• Exercise requirements: Transcribe the rows below verbatim, beginning at the first row and ending with the line containing "(x=234, y=63)".

□ □ □ □ □

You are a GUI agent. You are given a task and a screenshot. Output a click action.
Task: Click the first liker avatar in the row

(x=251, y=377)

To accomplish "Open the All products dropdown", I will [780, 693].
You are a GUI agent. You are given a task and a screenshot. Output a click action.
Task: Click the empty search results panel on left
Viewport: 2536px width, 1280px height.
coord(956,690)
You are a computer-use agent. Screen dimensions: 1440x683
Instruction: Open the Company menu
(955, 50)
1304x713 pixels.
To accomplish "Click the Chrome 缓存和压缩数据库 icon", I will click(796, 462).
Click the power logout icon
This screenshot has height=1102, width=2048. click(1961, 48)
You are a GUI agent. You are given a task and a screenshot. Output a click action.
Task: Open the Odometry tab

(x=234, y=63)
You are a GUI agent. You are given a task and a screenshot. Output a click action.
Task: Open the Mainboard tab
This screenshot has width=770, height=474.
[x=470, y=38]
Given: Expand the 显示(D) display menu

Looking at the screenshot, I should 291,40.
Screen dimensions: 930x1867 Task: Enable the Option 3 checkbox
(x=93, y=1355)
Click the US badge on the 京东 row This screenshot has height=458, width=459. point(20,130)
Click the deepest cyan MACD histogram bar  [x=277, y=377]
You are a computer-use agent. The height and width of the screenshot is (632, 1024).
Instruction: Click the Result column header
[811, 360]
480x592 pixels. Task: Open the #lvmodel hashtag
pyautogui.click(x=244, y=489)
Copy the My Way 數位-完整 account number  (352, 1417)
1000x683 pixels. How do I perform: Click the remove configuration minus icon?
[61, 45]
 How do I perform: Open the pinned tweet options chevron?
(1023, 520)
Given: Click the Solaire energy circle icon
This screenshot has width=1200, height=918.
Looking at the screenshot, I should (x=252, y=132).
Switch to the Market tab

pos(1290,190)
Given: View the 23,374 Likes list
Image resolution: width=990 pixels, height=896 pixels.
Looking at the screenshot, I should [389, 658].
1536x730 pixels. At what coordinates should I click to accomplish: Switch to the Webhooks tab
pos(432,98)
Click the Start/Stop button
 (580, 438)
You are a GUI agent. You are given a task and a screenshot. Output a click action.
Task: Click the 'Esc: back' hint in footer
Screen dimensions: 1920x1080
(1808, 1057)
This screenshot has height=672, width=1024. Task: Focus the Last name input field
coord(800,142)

□ □ □ □ □

• Exercise response:
You are a GUI agent. You are given a task and a screenshot. Output a click action.
Task: Click the first liker avatar in the row

(x=251, y=377)

To accomplish "Open the All products dropdown", I will [780, 693].
You are a GUI agent. You are given a task and a screenshot. Output a click action.
Task: Click the empty search results panel on left
Viewport: 2536px width, 1280px height.
coord(956,690)
You are a computer-use agent. Screen dimensions: 1440x683
Instruction: Open the Company menu
(955, 50)
1304x713 pixels.
To accomplish "Click the Chrome 缓存和压缩数据库 icon", I will click(796, 462).
Click the power logout icon
This screenshot has height=1102, width=2048. click(1961, 48)
You are a GUI agent. You are given a task and a screenshot. Output a click action.
Task: Open the Odometry tab

(x=234, y=63)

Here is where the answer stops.